“Hold on for your lives, hold on!” exclaimed the captain. “Port the helm, port!”
Away she flew before the gale, upright and unharmed. In an instant, it seemed, the sea, before so calm and bright, became covered with a mass of foam, and then waves rose rapidly, one towering above the other, in quick succession. Two men were stationed at the helm, to keep the ship before the wind, as she ran on under close-reefed fore-topsail.
So engaged had Captain Willis and his officers been in getting the ship into proper order to encounter the gale, that they entirely forgot the boat towing astern. Fortunately no sea had yet risen high enough to drive her against the ship, or serious damage might have been effected. At last Sir Charles observed her, and called the attention of the first officer to her. In an instant his knife was out, and without waiting to consult the captain, he was cutting away at the tow rope. He was not a moment too soon, for some heavy black seas were seen rolling up like mountains astern. The last strands of the rope parted with a sharp snap, the boat was seen to rise to the top of a wave, and the next rolled her over and over, and she disappeared beneath the waters.
“Alas!” exclaimed Sir Charles, “sad would have been the fate of the poor children, had we not providentially come up in time to save them.”

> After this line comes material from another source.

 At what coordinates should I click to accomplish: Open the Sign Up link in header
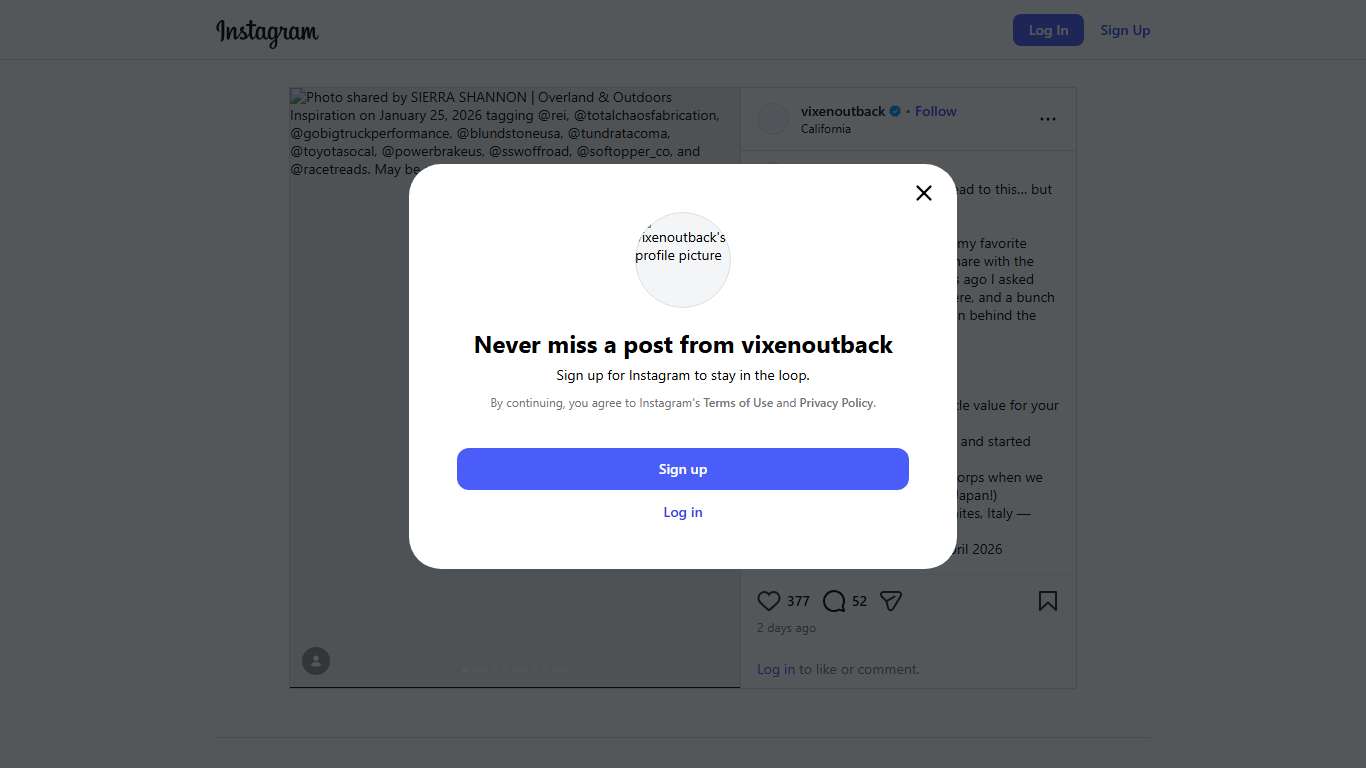pos(1125,30)
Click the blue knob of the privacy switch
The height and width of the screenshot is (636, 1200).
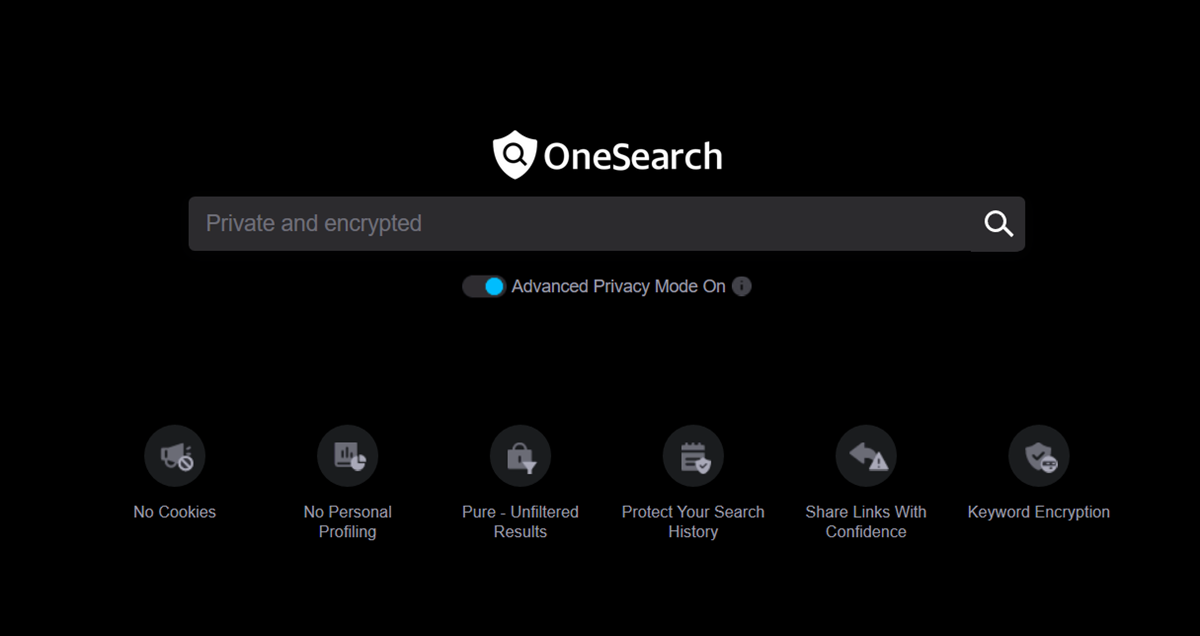tap(494, 286)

Reader, I was one of those poor children, thus providentially rescued from destruction; the other was my sister. Truly I have a right to say, God equally rules the calm or the tempest—equally in the one and the other does He watch over his creatures.
God is everywhere.
Chapter Four.
The events I have described in the preceding chapters were afterwards told me by my friends, and I have faithfully given them in the words of the narrators. Of course the commencement of my narrative is somewhat conjectural; but there can be no doubt, from the circumstances I have mentioned, that the main features were perfectly true. The storm blew furiously all that night, and the ship ran on before it; but as day dawned its rage appeared expended, and by noon the waves subsided, and the wind gently as before filled the broad fields of canvas spread to receive it. I slept through it all, for the close air of the cabins, after having been exposed for so many days in the open boat, made me drowsy. I have a faint recollection of opening my eyes in the morning, and finding the sun shining in through the port, and the sweet face of Ellen Barrow hanging over me. When she saw me look up and smile, (for even then I thought such a face ought to be beloved, and must be kind and good, and I felt that I did love her), she covered me with kisses, and, forlorn little foundling though I was, I felt very happy. I have no distinct recollection of anything which happened in the boat; but I remember, as if it were yesterday, that lovely countenance, with the sun just tingeing her auburn locks as my waking eyes first fell on it; and though I do not suppose that I had ever heard of an angel, I had some indefinite sort of notion that she was one; at all events, that she was a being in whom I might place implicit confidence, and who would watch over me, and guard me from danger. I put out my little arms and threw them round her neck, and returned her kisses with right good-will.